INSTRUCTIONS TO FOLLOW -
Write out the following opinion piece on political polarization in full, word for word.

TEXT SECTION -
——

Supporters arrive before Republican presidential nominee former President Donald Trump...

Supporters arrive before Republican presidential nominee former President Donald Trump speaks at a Turning Point Action campaign rally Wednesday, in Duluth, Ga. Credit: AP/Alex Brandon

David Mills is the Post-Gazette's deputy editorial page editor and a weekly columnist who edits the Opinion and Sunday Insight sections. dmills@post-gazette.com

It was a simple social media post, critical of one of Donald Trump's supporters, who justified his support with a bizarre misreading of the man and his motivations. But to be fair to the people on that side, I had to say that with our binary system, I could understand how someone could reasonably believe that he was a better choice than the alternative.

You can imagine the reaction. Trump was evil and his supporters were evil. Had I said the same thing about Kamala Harris' supporters with a different set of readers, the reaction would have been the same. That's America now.

Polarized and hateful

We are at the point in the election cycle when commenters start worrying about polarization, and readers who've been gorging for months on all the attack articles and ads start worrying that Americans have become too divided.

——

GIVEN DATA -
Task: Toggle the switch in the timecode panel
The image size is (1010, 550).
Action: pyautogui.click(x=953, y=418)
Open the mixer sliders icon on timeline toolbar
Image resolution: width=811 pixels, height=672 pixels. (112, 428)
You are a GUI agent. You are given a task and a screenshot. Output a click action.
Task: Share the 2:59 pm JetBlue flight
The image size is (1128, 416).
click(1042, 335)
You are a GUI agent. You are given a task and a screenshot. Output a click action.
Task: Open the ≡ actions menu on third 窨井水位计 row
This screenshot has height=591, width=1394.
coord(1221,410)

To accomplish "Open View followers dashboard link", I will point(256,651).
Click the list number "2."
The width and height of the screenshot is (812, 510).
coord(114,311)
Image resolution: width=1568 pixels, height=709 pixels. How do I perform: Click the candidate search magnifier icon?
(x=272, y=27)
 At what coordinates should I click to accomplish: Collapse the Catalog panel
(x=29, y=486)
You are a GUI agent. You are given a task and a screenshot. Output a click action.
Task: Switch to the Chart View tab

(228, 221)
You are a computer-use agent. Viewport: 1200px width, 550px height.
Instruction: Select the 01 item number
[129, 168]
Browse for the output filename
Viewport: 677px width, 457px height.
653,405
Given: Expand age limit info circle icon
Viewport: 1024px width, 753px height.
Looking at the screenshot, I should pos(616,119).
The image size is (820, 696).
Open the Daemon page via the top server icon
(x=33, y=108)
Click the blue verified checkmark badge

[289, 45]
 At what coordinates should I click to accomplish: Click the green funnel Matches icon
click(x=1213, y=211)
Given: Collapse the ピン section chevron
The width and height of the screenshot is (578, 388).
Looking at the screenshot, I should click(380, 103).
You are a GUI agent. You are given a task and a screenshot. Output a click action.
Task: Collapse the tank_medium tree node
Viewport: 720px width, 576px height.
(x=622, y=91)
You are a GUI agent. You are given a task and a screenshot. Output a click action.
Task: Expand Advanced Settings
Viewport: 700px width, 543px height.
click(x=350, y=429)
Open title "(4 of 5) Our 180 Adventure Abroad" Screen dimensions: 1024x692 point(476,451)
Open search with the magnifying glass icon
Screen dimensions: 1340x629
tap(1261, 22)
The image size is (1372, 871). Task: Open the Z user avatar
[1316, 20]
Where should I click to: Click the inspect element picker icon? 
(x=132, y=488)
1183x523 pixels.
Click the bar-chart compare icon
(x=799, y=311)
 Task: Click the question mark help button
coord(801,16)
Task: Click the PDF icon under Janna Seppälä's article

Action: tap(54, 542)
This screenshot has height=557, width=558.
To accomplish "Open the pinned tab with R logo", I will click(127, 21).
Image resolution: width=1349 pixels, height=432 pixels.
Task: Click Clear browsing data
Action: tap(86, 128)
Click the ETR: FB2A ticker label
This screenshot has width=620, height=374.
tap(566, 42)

——

SOLUTION -
Supporters arrive before Republican presidential nominee former President Donald Trump...

Supporters arrive before Republican presidential nominee former President Donald Trump speaks at a Turning Point Action campaign rally Wednesday, in Duluth, Ga. Credit: AP/Alex Brandon

David Mills is the Post-Gazette's deputy editorial page editor and a weekly columnist who edits the Opinion and Sunday Insight sections. dmills@post-gazette.com

It was a simple social media post, critical of one of Donald Trump's supporters, who justified his support with a bizarre misreading of the man and his motivations. But to be fair to the people on that side, I had to say that with our binary system, I could understand how someone could reasonably believe that he was a better choice than the alternative.

You can imagine the reaction. Trump was evil and his supporters were evil. Had I said the same thing about Kamala Harris' supporters with a different set of readers, the reaction would have been the same. That's America now.

Polarized and hateful

We are at the point in the election cycle when commenters start worrying about polarization, and readers who've been gorging for months on all the attack articles and ads start worrying that Americans have become too divided.